Il ne leur en coûta que la peine de passer la mer. Alexandre cassé de vieillesse, et qui n'avait pas plus de capacité que de force, traînant après lui des soldats levés à la hâte et dont la moitié étaient sans armes, vint à leur rencontre: mais ce ne fut que pour prendre la fuite dès le premier choc. A peine quelques bataillons firent-ils une faible résistance, tout fut renversé en un moment; il fut lui-même pris et étranglé sur-le-champ. On a cru pendant quelque temps que Nigrinianus, dont on a deux médailles qui lui donnent le titre de Divus, était le fils de cet Alexandre, mort avant son père et mis au rang des dieux. Mais on a depuis reconnu que ces médailles ont été frappées entre le règne de Claude second et celui de Dioclétien[13].
[13] Nigrinianus est un de ces personnages impériaux, dont la puissance éphémère est échappée à l'histoire, et dont les médailles seules ont conservé le souvenir.

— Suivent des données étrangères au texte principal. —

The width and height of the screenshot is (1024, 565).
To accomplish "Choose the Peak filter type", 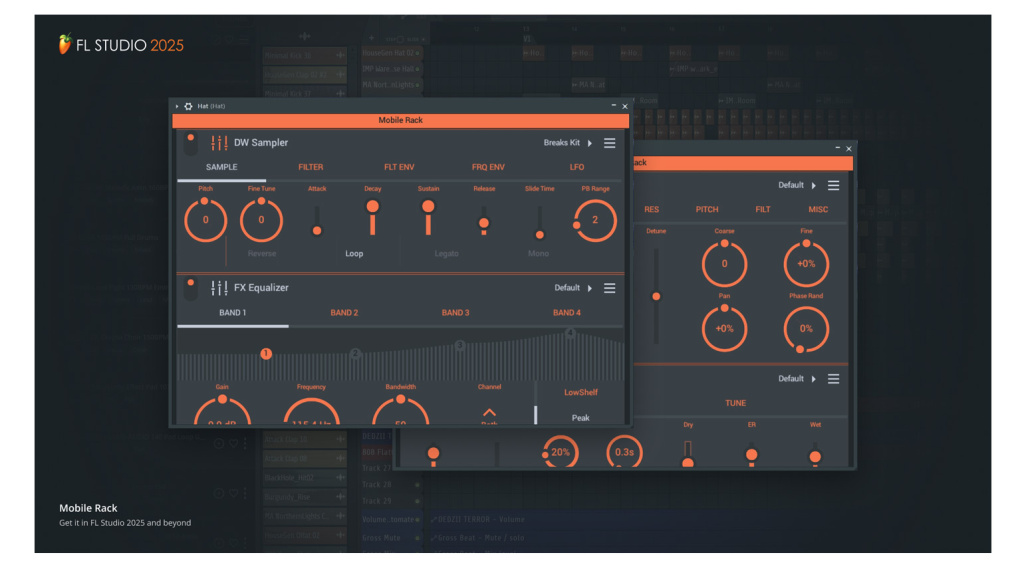I will pos(580,418).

On est réduit à des conjectures pour déterminer l'époque où ils vécurent; mais comme les raisons sur lesquelles on se fonde laissent toujours une certaine latitude, on ne saurait prendre pour constant ce que Lebeau dit ici de Nigrinianus. Le savant Eckhel place aussi ce personnage avant Dioclétien.—S.-M.
La guerre était finie, mais les suites de la victoire furent plus funestes que la guerre. Maxence avait ordonné de saccager et de brûler Carthage, qui était redevenue une des plus florissantes villes du monde; d'enlever ou de détruire tout ce qu'il y avait de beau dans la province, et d'en transporter à Rome tous les blés. Les habitants de l'Afrique souffrirent les dernières rigueurs. De ceux qui étaient remarquables par la noblesse ou par les richesses, nul ne fut épargné: tous furent traînés devant les tribunaux, comme ayant été partisans d'Alexandre; tous furent dépouillés de leurs biens: plusieurs perdirent la vie; et après ces violences Maxence triompha dans Rome, beaucoup moins des ennemis vaincus, que de ses malheureux sujets qu'il avait ruinés.